PROMPT: Which lines in the data below contain the string "Design"? Show each one.

BEGIN

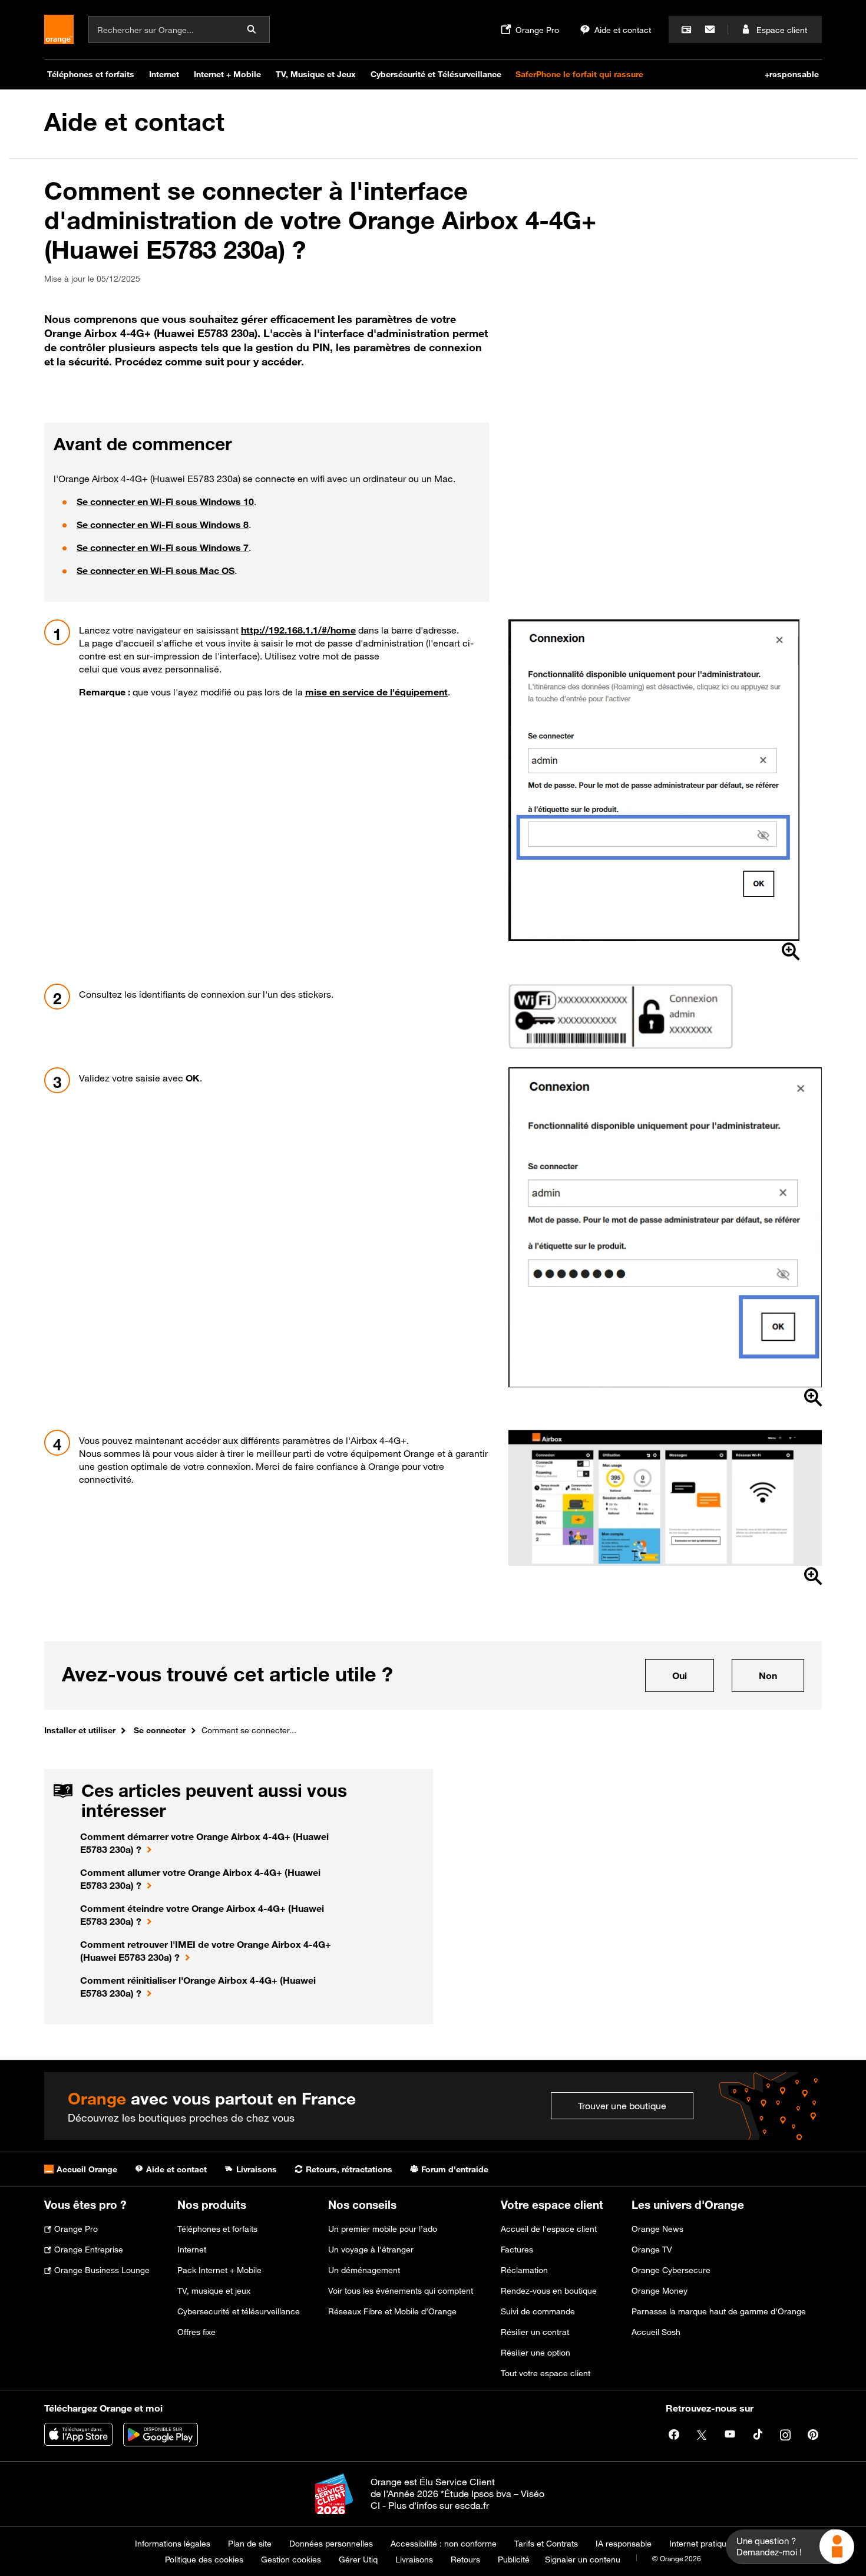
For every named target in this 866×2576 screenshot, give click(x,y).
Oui (693, 1675)
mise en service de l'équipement (376, 692)
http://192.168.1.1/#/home (298, 630)
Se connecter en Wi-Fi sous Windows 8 (163, 524)
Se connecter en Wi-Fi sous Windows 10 (165, 501)
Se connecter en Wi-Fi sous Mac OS (155, 570)
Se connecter (160, 1730)
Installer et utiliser (79, 1730)
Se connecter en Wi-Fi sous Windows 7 (163, 547)
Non (781, 1675)
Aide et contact (134, 122)
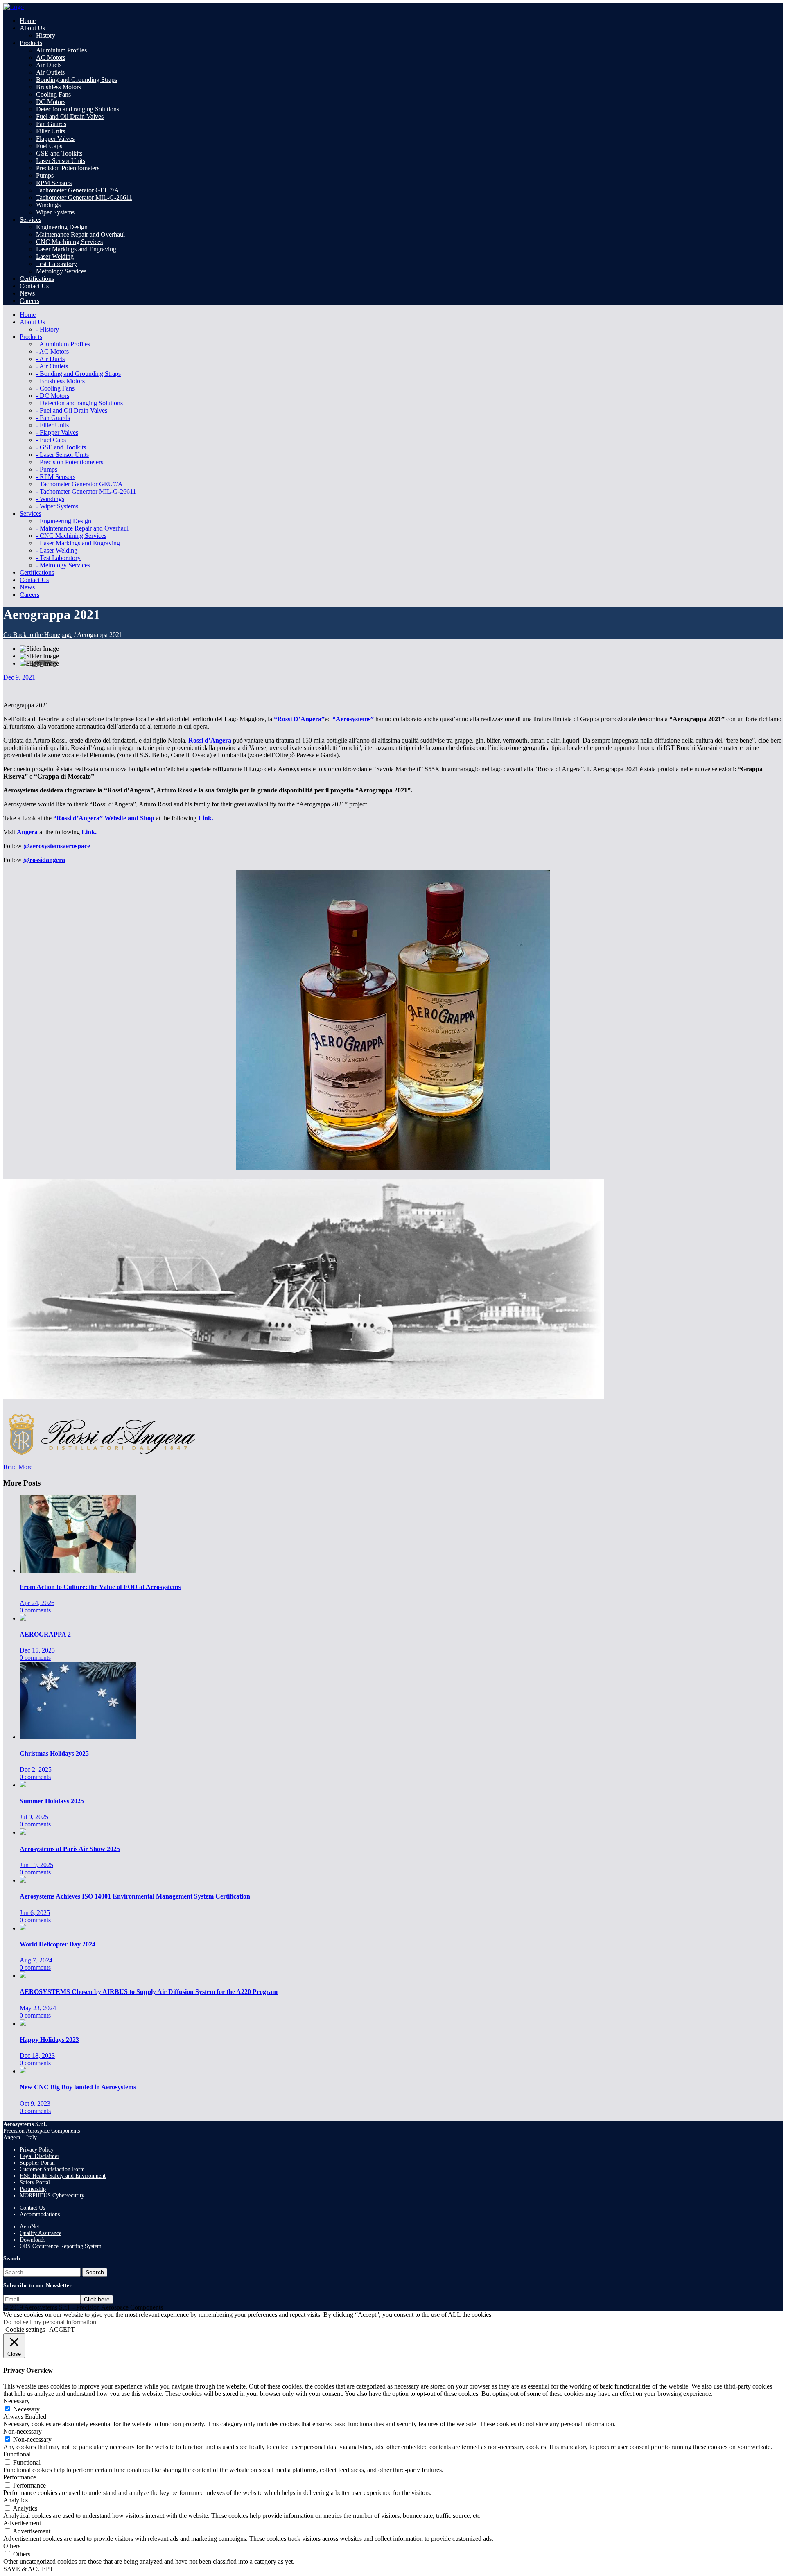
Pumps (45, 175)
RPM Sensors (54, 182)
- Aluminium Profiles (63, 344)
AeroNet (29, 2227)
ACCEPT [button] (62, 2329)
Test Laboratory (56, 263)
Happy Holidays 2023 (49, 2039)
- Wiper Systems (57, 506)
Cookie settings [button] (25, 2329)
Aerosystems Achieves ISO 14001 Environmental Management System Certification (135, 1896)
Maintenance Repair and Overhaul (80, 234)
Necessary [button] (16, 2401)
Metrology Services (61, 271)
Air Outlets (50, 72)
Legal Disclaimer (39, 2156)
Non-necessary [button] (22, 2431)
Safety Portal (35, 2182)
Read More (17, 1466)
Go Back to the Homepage (37, 634)
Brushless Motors (58, 87)
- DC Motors (52, 395)
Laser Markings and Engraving (76, 249)
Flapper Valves (55, 138)
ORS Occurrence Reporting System (61, 2246)
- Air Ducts (50, 358)
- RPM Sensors (55, 476)
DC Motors (51, 101)
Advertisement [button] (22, 2523)
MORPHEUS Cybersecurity (52, 2195)
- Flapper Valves (57, 432)
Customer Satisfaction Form (52, 2169)
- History (47, 329)
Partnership (33, 2189)
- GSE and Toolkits (61, 447)
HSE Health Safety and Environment (63, 2176)
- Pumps (46, 469)
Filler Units (50, 131)
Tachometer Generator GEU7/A (77, 190)
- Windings (50, 498)
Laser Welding (55, 256)
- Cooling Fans (55, 388)
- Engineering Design (63, 520)
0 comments (35, 1610)
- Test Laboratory (58, 557)
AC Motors (51, 57)
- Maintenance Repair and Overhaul (82, 528)
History (45, 35)
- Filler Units (52, 425)
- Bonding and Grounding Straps (78, 373)
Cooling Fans (53, 94)
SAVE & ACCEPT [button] (28, 2568)
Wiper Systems (55, 212)
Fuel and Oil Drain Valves (70, 116)
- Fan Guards (53, 417)
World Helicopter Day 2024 (57, 1944)
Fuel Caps (49, 145)
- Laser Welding (56, 550)
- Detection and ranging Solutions (79, 403)
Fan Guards (51, 123)
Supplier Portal (37, 2163)
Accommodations (40, 2214)
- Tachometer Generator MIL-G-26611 (86, 491)
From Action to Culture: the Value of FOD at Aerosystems (100, 1586)
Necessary (26, 2409)
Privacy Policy (37, 2150)
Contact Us (32, 2208)
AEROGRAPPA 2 (45, 1634)
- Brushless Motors (60, 380)
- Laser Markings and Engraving (78, 543)
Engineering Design (62, 227)
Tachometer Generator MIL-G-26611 (84, 197)
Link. (205, 818)
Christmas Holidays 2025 (54, 1753)
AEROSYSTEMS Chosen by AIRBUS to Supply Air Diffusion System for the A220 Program (149, 1991)
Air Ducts (48, 64)
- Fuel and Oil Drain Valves (71, 410)
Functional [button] (17, 2454)
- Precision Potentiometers (69, 461)
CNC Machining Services (69, 241)
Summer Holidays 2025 (52, 1800)
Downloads (32, 2240)
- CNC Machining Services (71, 535)
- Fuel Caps (51, 439)
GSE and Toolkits (59, 153)
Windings (48, 204)
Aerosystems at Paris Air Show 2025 (70, 1848)
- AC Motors (52, 351)
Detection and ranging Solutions (77, 109)
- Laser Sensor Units (62, 454)
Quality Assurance (40, 2233)
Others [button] (11, 2545)
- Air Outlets (52, 366)
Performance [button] (19, 2477)
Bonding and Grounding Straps (76, 79)
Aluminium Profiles (61, 50)
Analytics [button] (15, 2500)
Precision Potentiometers (67, 168)
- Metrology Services (63, 565)
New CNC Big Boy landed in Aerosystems (78, 2087)
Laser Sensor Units (60, 160)
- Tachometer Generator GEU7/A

END

ANSWER AREA:
- Engineering Design (63, 520)
Engineering Design (62, 227)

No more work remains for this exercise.